H264: Improve FFmpeg decoder performance by using I420BufferPool.

Had to update I420BufferPool to allow zero-initializing buffers. BUG=chromium:500605, chromium:468365, webrtc:5428 Review URL: https://codereview.webrtc.org/1645543003 Cr-Commit-Position: refs/heads/master@{#11505}
2016-02-05 08:08:34 -08:00
parent c6e16e3d91
commit 900f97534b
10 changed files with 74 additions and 41 deletions
--- a/webrtc/common_video/BUILD.gn
+++ b/webrtc/common_video/BUILD.gn
@ -48,7 +48,6 @@ source_set("common_video") {

  deps = [
    "..:webrtc_common",
-    "../modules/video_coding:webrtc_h264",
    "../system_wrappers",
  ]

--- a/webrtc/common_video/common_video.gyp
+++ b/webrtc/common_video/common_video.gyp
@ -19,7 +19,6 @@
      ],
      'dependencies': [
        '<(webrtc_root)/common.gyp:webrtc_common',
-        '<(webrtc_root)/modules/modules.gyp:webrtc_h264',
        '<(webrtc_root)/system_wrappers/system_wrappers.gyp:system_wrappers',
      ],
      'direct_dependent_settings': {
--- a/webrtc/common_video/i420_buffer_pool.cc
+++ b/webrtc/common_video/i420_buffer_pool.cc
@ -53,7 +53,8 @@ class PooledI420Buffer : public webrtc::VideoFrameBuffer {

 namespace webrtc {

-I420BufferPool::I420BufferPool() {
+I420BufferPool::I420BufferPool(bool zero_initialize)
+    : zero_initialize_(zero_initialize) {
  Release();
 }

@ -83,7 +84,11 @@ rtc::scoped_refptr<VideoFrameBuffer> I420BufferPool::CreateBuffer(int width,
      return new rtc::RefCountedObject<PooledI420Buffer>(buffer);
  }
  // Allocate new buffer.
-  buffers_.push_back(new rtc::RefCountedObject<I420Buffer>(width, height));
+  rtc::scoped_refptr<I420Buffer> buffer = new rtc::RefCountedObject<I420Buffer>(
+      width, height);
+  if (zero_initialize_)

TASK LIST:
(1) Answer these from the H264 commit page:
(a) Which class had to be updated to allow zero-initializing buffers?
(b) How many files does the commit change?
(c) Which dependency is removed from the deps list in webrtc/common_video/BUILD.gn?
(2) Pick up the H264 decoder commit diff at the point where it stops, and continue it.

DATA SEGMENT:
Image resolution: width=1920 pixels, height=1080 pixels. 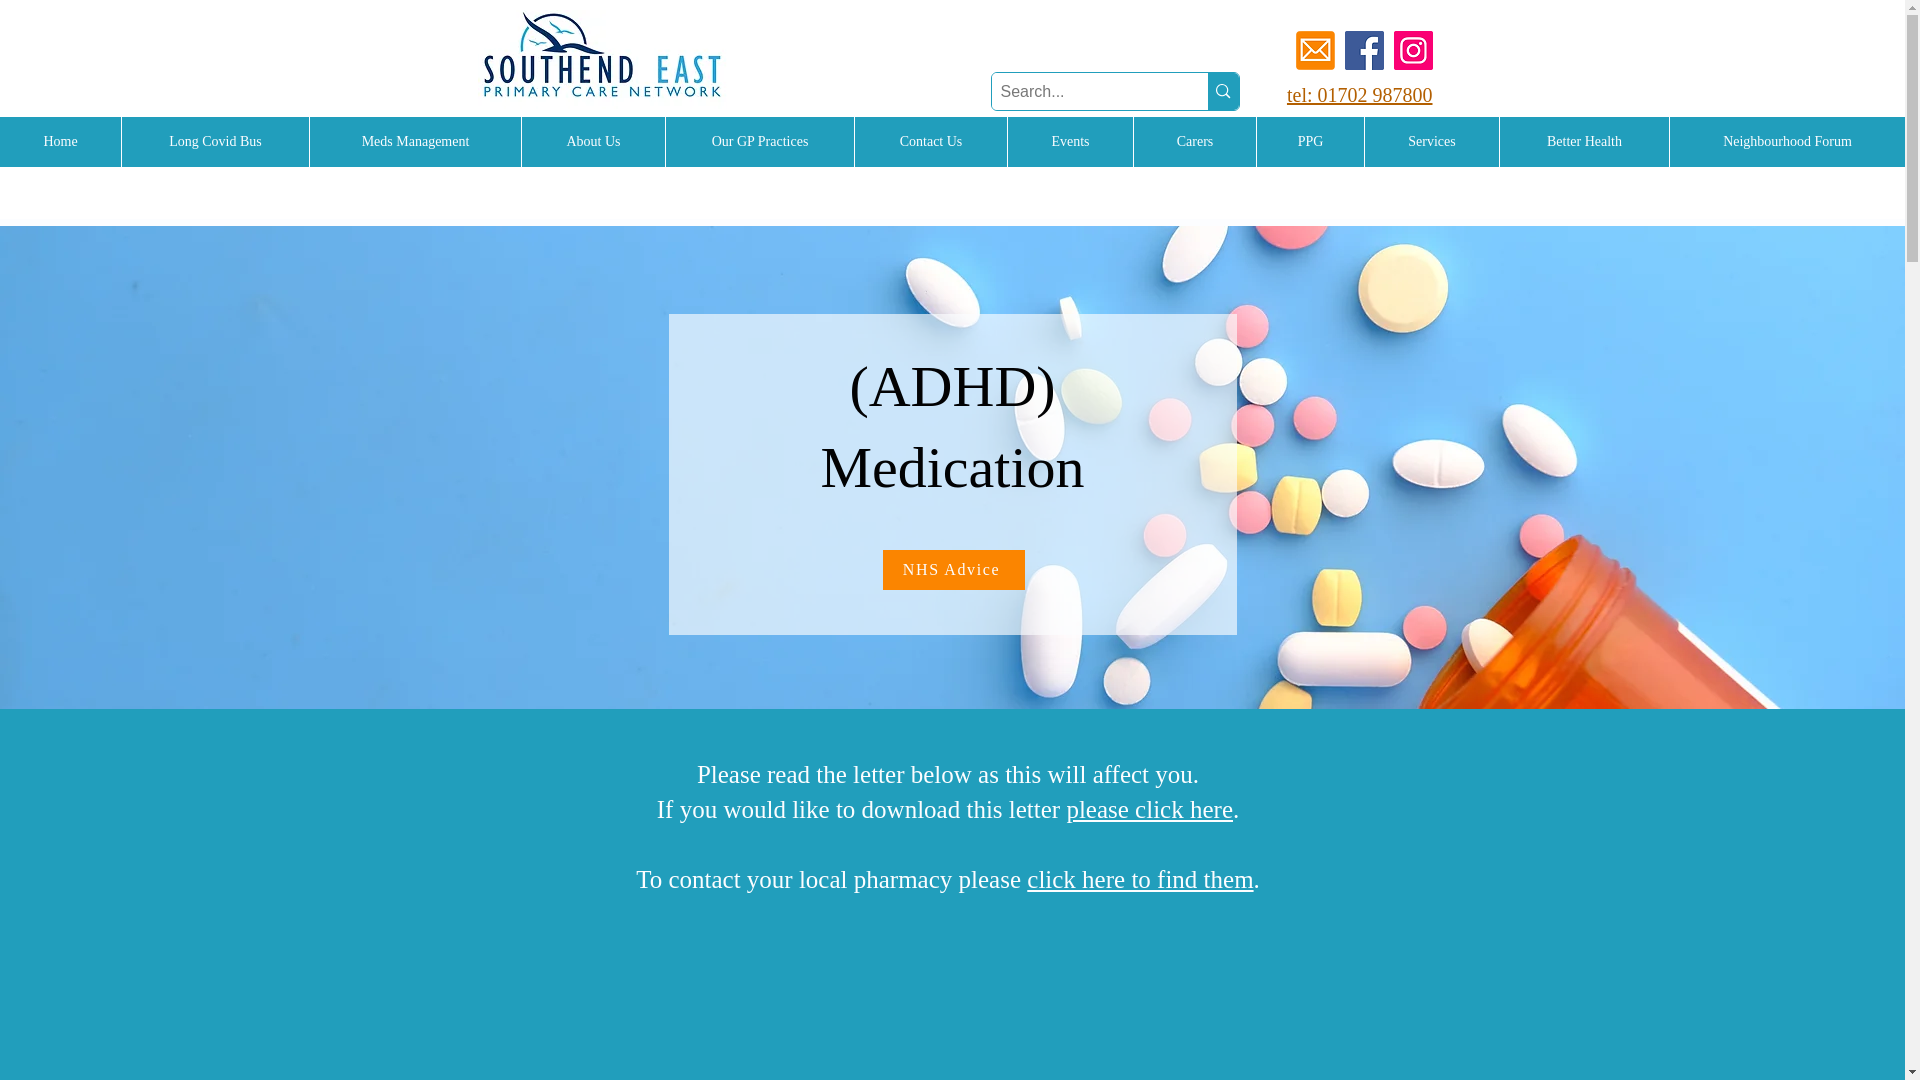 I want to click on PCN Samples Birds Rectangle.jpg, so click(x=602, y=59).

OUTPUTS FOR THE TASKS:
(1)
(a) I420BufferPool
(b) 10 files
(c) "../modules/video_coding:webrtc_h264"

(2)
+    buffer->InitializeData();
+  buffers_.push_back(buffer);
  return new rtc::RefCountedObject<PooledI420Buffer>(buffers_.back());
 }

--- a/webrtc/common_video/include/i420_buffer_pool.h
+++ b/webrtc/common_video/include/i420_buffer_pool.h
@ -25,7 +25,9 @@ namespace webrtc {
 // changes, old buffers will be purged from the pool.
 class I420BufferPool {
 public:
-  I420BufferPool();
+  I420BufferPool() : I420BufferPool(false) {}
+  explicit I420BufferPool(bool zero_initialize);
+
  // Returns a buffer from the pool, or creates a new buffer if no suitable
  // buffer exists in the pool.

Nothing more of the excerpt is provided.